SRIPOKU.COM, MUSI RAWAS – Kabar duka datang dari rombongan jemaah haji asal Kabupaten Musi Rawas, Sumatera Selatan.
Seorang jemaah haji bernama H Ngadiyo bin Reso Diryo dilaporkan meninggal dunia di Arab Saudi saat dalam perjalanan menuju Madinah, Selasa (9/6/2026).
Informasi wafatnya H Ngadiyo disampaikan melalui akun resmi Kantor Kementerian Haji dan Umrah (Kemenhaj) Kabupaten Musi Rawas.
Dalam unggahan tersebut disebutkan bahwa H Ngadiyo merupakan jemaah haji Kloter 12 PLM asal Kabupaten Musi Rawas yang wafat saat menjalankan ibadah haji.
Kepala Kantor Kemenhaj Musi Rawas, Soerya Wirawan, membenarkan kabar tersebut saat dikonfirmasi, Rabu (10/6/2026).
"Benar, beliau bernama H Ngadiyo bin Reso Diryo yang tergabung dalam Regu 43 Rombongan 11 Kloter 12 PLM Kabupaten Musi Rawas," ujar Soerya.
Menurutnya, almarhum merupakan warga Kecamatan Sukakarya, Kabupaten Musi Rawas. H Ngadiyo meninggal dunia sekitar pukul 13.00 Waktu Arab Saudi saat dalam perjalanan menuju Madinah.
"Beliau wafat dalam perjalanan ke Madinah pada 9 Juni 2026. Usia beliau 63 tahun," katanya.
Soerya menjelaskan, almarhum berangkat menunaikan ibadah haji bersama sang istri, Hj Suhartilah.
Pihak Kemenhaj Musi Rawas belum mengetahui secara pasti penyebab meninggalnya almarhum. Sebab, berdasarkan laporan petugas, kondisi H Ngadiyo saat keberangkatan dalam keadaan sehat.
"Untuk penyakit pastinya kami belum mengetahui. Saat berangkat beliau dalam kondisi sehat," ungkap Soerya.
Berdasarkan informasi yang diterima, almarhum sempat mengeluhkan sakit perut usai melaksanakan salat Zuhur.

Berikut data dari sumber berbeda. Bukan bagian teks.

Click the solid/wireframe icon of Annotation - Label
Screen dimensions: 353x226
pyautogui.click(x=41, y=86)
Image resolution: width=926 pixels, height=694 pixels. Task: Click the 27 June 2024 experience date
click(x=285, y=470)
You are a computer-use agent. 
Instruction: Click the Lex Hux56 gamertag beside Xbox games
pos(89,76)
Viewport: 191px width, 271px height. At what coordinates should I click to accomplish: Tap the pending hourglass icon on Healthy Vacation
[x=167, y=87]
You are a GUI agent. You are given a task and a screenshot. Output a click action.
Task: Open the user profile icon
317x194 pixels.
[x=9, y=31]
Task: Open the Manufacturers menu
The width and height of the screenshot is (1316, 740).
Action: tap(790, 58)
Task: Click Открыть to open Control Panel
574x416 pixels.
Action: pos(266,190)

Kondisinya kemudian terlihat lemas sehingga petugas memberikan bantuan kursi roda.
"Awalnya setelah salat Zuhur beliau masih sehat. Kemudian mengeluh sakit perut dan terlihat lemas. Oleh petugas langsung dibantu menggunakan kursi roda," jelasnya.
Namun saat hendak menaiki bus menuju Madinah, kondisi almarhum memburuk hingga akhirnya mengembuskan napas terakhir.

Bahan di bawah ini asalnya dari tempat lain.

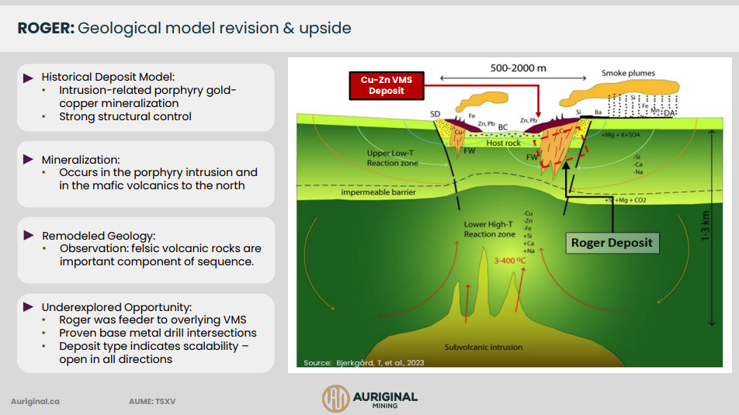Click the Source Bjerkgård citation text

[x=363, y=362]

"Ketika akan naik bus menuju Madinah, beliau meninggal dunia," katanya.
Sesuai ketentuan yang berlaku, jenazah almarhum akan dimakamkan di Arab Saudi.
Atas peristiwa tersebut, Kemenhaj Musi Rawas menyampaikan belasungkawa kepada keluarga yang ditinggalkan.
"Kami keluarga besar Kantor Kemenhaj Musi Rawas turut berduka cita dan mendoakan semoga almarhum mendapatkan tempat terbaik di sisi Allah SWT serta keluarga yang ditinggalkan diberi ketabahan," tutup Soerya.